Extreme Rare Event Classification using Autoencoders in Keras

In this post, we will learn how to implement an autoencoder for building a rare-event classifier. We will use a real-world rare event dataset from here [1].

Chitta Ranjan

Published in

Towards Data Science

10 min readMay 3, 2019

<<Download the free book, Understanding Deep Learning, to learn more>>

Background

What is an extreme rare event?

In a rare-event problem, we have an unbalanced dataset. Meaning, we have fewer positively labeled samples than negative. In a typical rare-event problem, the positively labeled data are around 5–10% of the total. In an extreme rare event problem, we have less than 1% positively labeled data. For example, in the dataset used here it is around 0.6%.

Such extreme rare event problems are quite common in the real-world, for example, sheet-breaks and machine failure in manufacturing, clicks or purchase in an online industry.

Classifying these rare events is quite challenging. Recently, Deep Learning has been quite extensively used for classification. However, the small number of positively labeled samples prohibits Deep Learning application. No matter how large the data, the use of Deep Learning gets limited by the amount of positively labeled samples.

Why should we still bother to use Deep Learning?

This is a legitimate question. Why should we not think of using some another Machine Learning approach?

The answer is subjective. We can always go with a Machine Learning approach. To make it work, we can undersample from negatively labeled data to have a close to a balanced dataset. Since we have about 0.6% positively labeled data, the undersampling will result in rougly a dataset that is about 1% of the size of the original data. A Machine Learning approach, e.g. SVM or Random Forest, will still work on a dataset of this size. However, it will have limitations in its accuracy. And we will not utilize the information present in the remaining ~99% of the data.

If the data is sufficient, Deep Learning methods are potentially more capable. It also allows flexibility for model improvement by using different architectures. We will, therefore, attempt to use Deep Learning methods.

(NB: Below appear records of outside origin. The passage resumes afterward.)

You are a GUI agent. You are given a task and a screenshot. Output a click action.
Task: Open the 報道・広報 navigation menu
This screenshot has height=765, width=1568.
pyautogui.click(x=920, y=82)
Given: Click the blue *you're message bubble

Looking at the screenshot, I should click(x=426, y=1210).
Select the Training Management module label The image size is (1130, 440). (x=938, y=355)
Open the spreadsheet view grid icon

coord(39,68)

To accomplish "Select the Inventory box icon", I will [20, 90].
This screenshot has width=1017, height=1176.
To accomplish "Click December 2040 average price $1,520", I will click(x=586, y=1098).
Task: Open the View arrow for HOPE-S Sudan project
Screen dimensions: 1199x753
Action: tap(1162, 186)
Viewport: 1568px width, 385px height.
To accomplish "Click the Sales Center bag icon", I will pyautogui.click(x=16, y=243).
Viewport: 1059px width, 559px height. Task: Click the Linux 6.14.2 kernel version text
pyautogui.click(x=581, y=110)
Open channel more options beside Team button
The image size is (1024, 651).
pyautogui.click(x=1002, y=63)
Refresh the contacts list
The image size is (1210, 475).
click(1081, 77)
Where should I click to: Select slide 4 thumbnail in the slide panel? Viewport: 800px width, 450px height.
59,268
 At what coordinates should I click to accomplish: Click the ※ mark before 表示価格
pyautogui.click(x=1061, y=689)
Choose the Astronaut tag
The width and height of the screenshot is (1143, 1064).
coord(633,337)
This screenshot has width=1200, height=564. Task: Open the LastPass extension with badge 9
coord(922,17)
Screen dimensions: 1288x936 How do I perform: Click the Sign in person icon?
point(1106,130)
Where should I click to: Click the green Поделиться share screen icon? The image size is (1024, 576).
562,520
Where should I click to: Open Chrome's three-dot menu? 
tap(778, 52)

In this post, we will learn how we can use a simple dense layers autoencoder to build a rare event classifier. The purpose of this post is to demonstrate the implementation of an Autoencoder for extreme rare-event classification. We will leave the exploration of different architecture and configuration of the Autoencoder on the user. Please share in the comments if you find anything interesting.

Autoencoder for Classification

The autoencoder approach for classification is similar to anomaly detection. In anomaly detection, we learn the pattern of a normal process. Anything that does not follow this pattern is classified as an anomaly. For a binary classification of rare events, we can use a similar approach using autoencoders (derived from here [2]).

Quick revision: What is an autoencoder?

An autoencoder is made of two modules: encoder and decoder.
The encoder learns the underlying features of a process. These features are typically in a reduced dimension.
The decoder can recreate the original data from these underlying features.

Figure 1. Illustration of an autoencoder. [Source: Autoencoder by Prof. Seungchul Lee
iSystems Design Lab]

How to use an Autoencoder rare-event classification?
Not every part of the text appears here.